A general view of the loco looking much better with its cab roof in place. It will need to be removed again when the boiler is fitted.
A new item below the front buffer beam: the steam heat pipe has been fitted. This required the engine’s going on to the wheel drop to lower the pony truck to allow access. This, in turn, delayed the completion of other work.
This circular collar fits below the pony slide pin and prevents the truck’s falling too far, and previously could not be fitted. The attachment of the steam heat pipe allowed the truck to be permanently mounted and the collar to be fitted by the Fund’s working party.
The cross shaft for the cylinder taps mechanism runs below the pony truck’s A frame and was also left dismantled to allow the latter to be lowered. It is now permanently in position, all connected up and adjusted to give the correct movement of the valves.
A big advantage of mid-week visits is that it is easier to confer with the SVR full-time staff, and a second is that we can access the boiler shop. In there we found that the foundation ring riveting through both the backplates and throatplates was almost complete, and a start made on tapping the lower backplate stays, just discernable in the two holes within the white chalked squares.

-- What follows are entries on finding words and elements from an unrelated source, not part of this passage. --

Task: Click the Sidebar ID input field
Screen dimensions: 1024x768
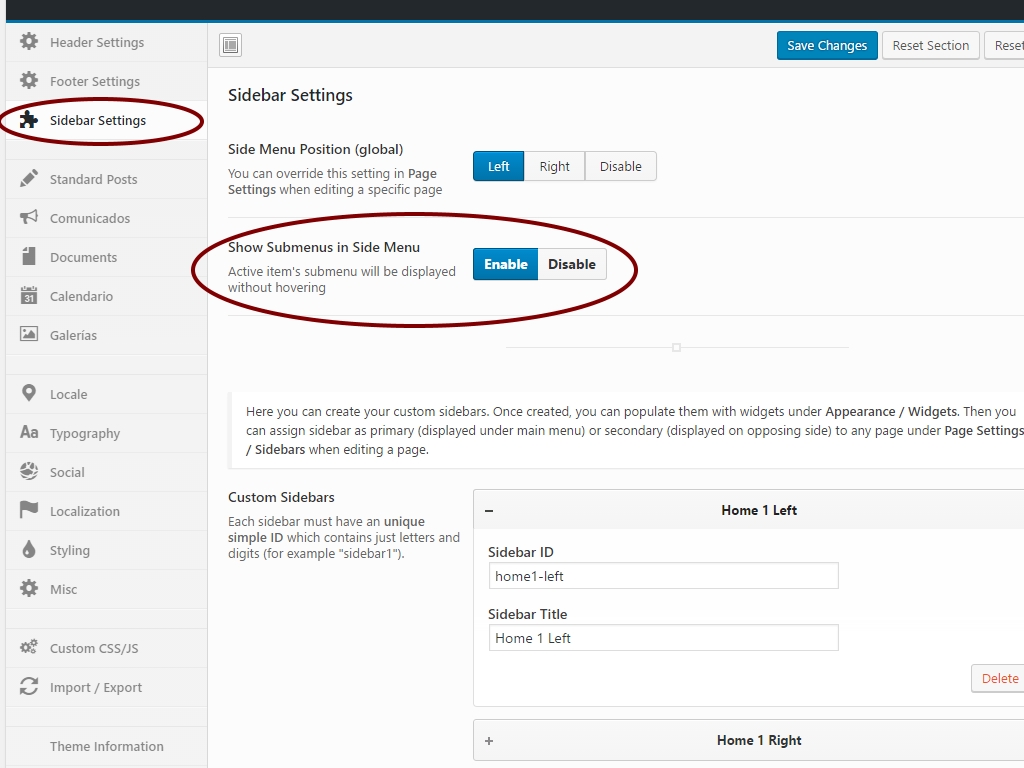Action: (663, 576)
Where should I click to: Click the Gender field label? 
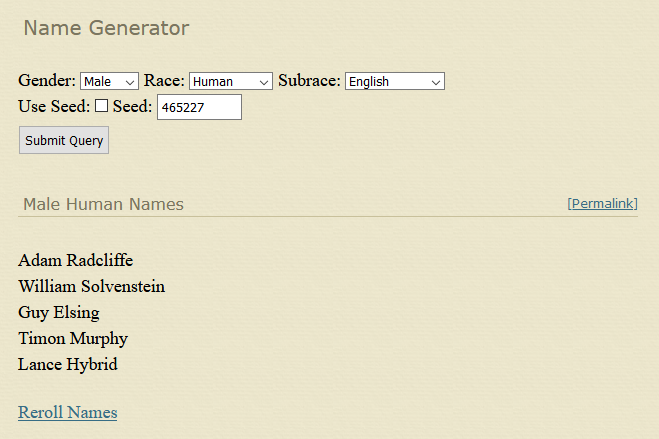pos(46,81)
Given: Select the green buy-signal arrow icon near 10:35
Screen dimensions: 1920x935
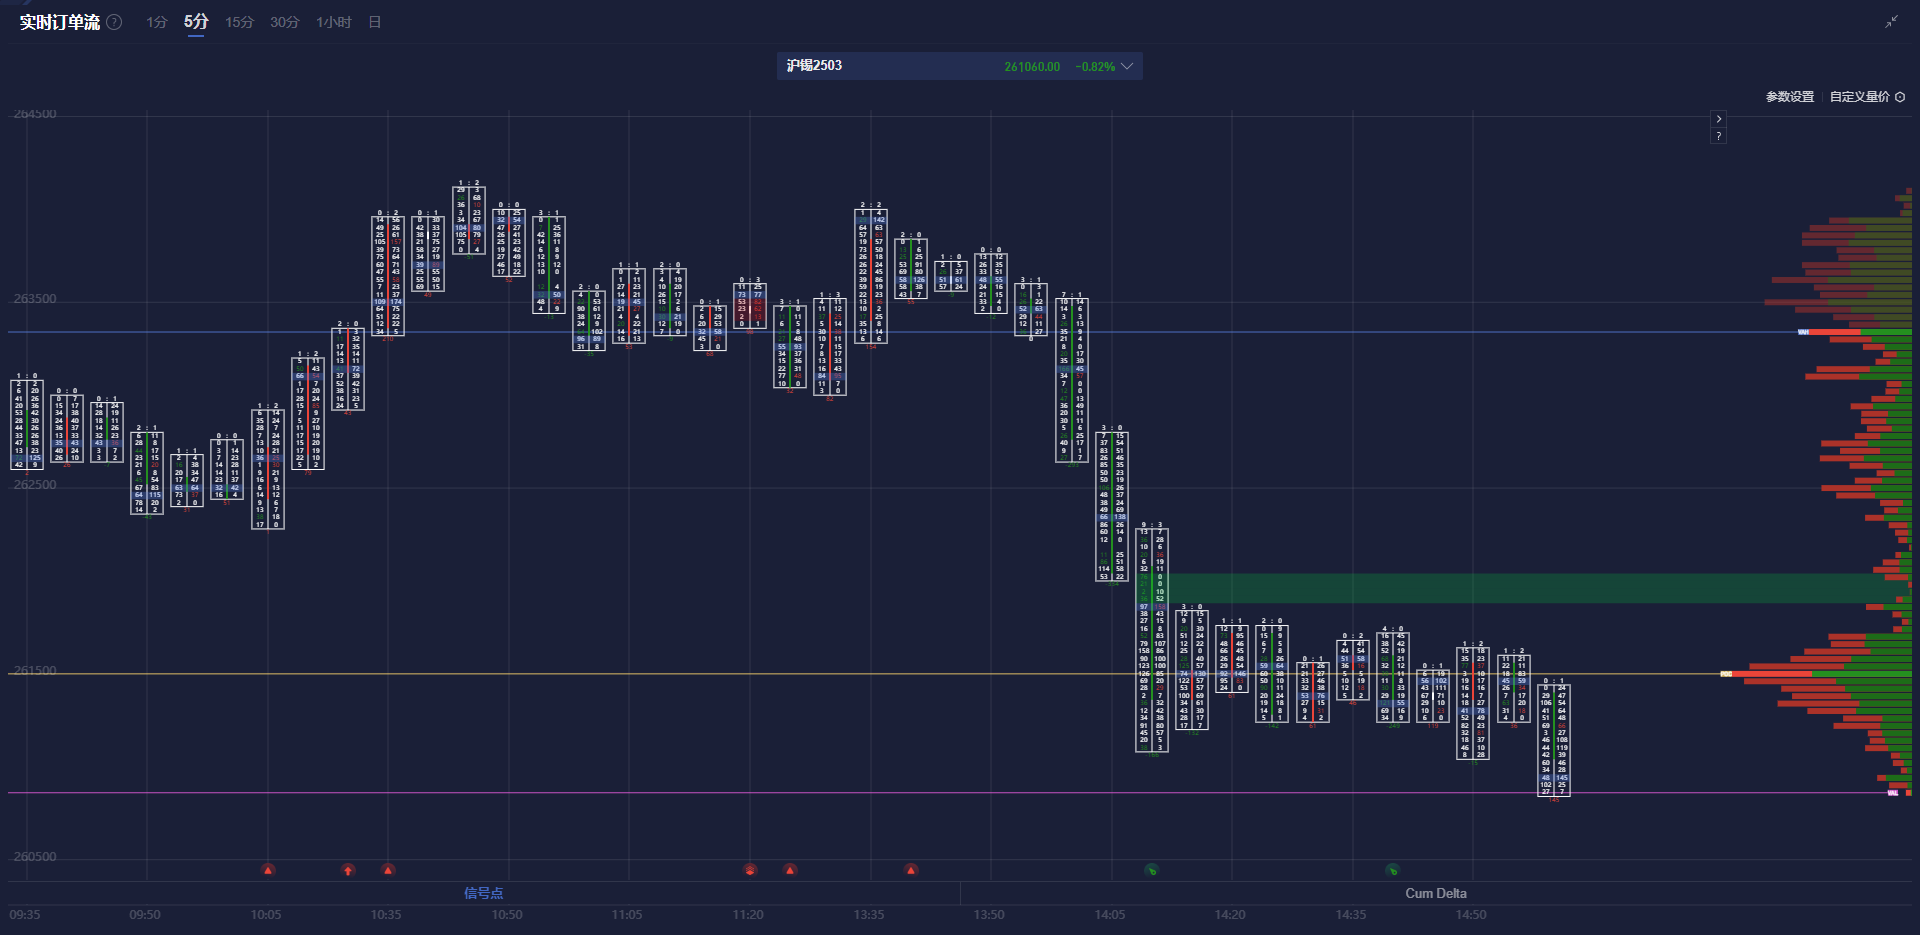Looking at the screenshot, I should 347,870.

From the other side, we can see the finished foundation ring rivets and the first two tapped stay holes.
Inside the firebox, the rear row of crown stays are in and their heads peened over. Work in the top right corner for the patch screws continues.
More riveting, securing the front tubeplate to the barrel. One of the SMF painters peers speculatively at the tubeplate; does he intend to attack this with his paintbrush too?